123 rannych policjantów i blisko sto zatrzymanych osób - to bilans wczorajszych i nocnych starć na ulicach Berlina. Demonstracja lewicowych aktywistów przerodziła się w walkę z policją. To najbrutalniejsze od pięciu lat wydarzeniach w stolicy Niemiec

REKLAMA

Liczenie rannych i strat rozpoczęto dopiero po zakończeniu wielogodzinnej potyczki na ulicach Berlina. Pokojowy na początku charakter demonstracji przeciw eksmisjom z budynków zajmowanych przez aktywistów skrajnej lewicy zaburzyło rzucanie butelkami, kamieniami i petardami.

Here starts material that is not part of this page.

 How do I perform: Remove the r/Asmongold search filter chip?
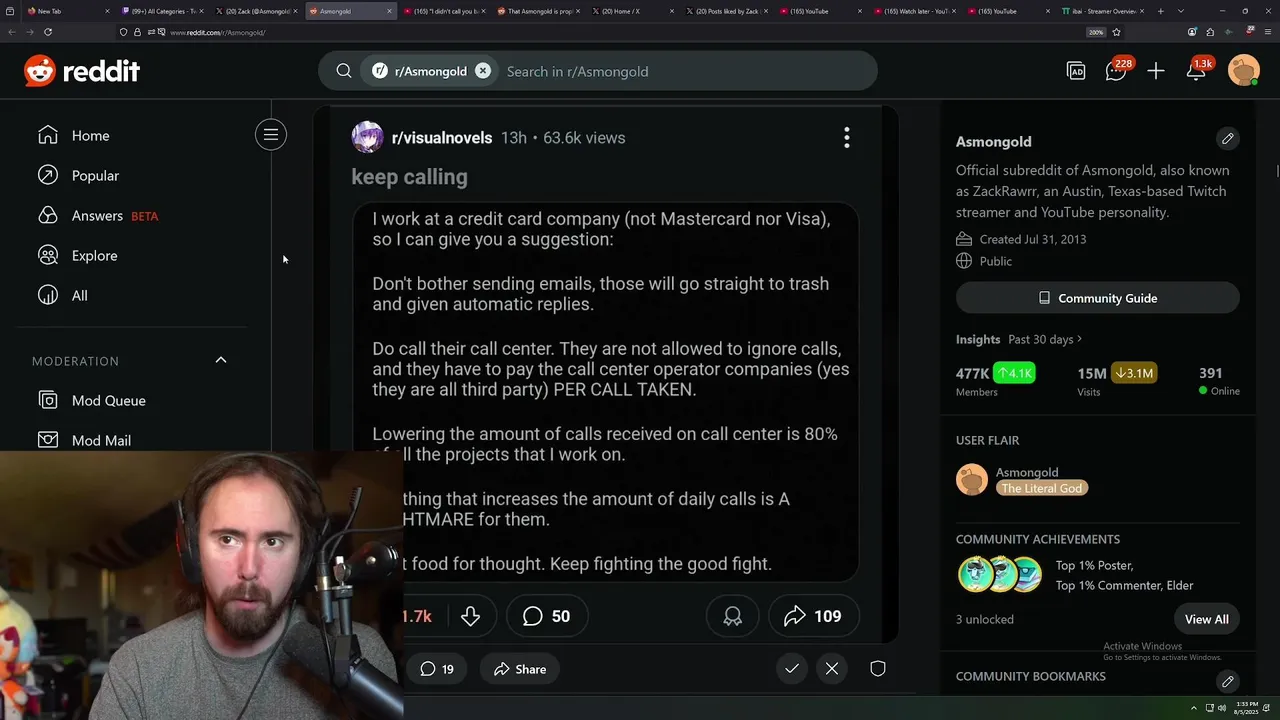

Manifestujący natarli też na policję kopiąc i bijąc pięściami. Uszkodzono kilka radiowozów. Policja odpowiedziała gazem i pałkami. To wtedy nastąpiła większość zatrzymań.

W nocy spłonęły też samochody. Ekstrema obiecuje, że przemoc skończy się, gdy policja przestanie wyrzucać ich z budynków. Funkcjonariusze działają jednak tylko na zlecenie właścicieli obiektów, którzy nie radzą sobie z lewicowcami.

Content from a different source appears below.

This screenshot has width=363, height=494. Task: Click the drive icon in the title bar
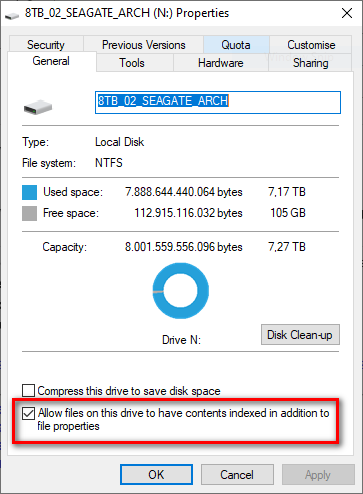pyautogui.click(x=12, y=15)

Odpowiedzialny za bezpieczeństwo członek władz Berlina stwierdził, że nie ma dialogu z siejącymi przemoc. Opozycja chce z kolei dalej negocjować z ekstremistami. Za kilka tygodni zaplanowane są kolejne eksmisje, a jesienią - wybory w Berlinie, co oznacza, że na spokój w stolicy Niemiec w te wakacje lepiej nie liczyć.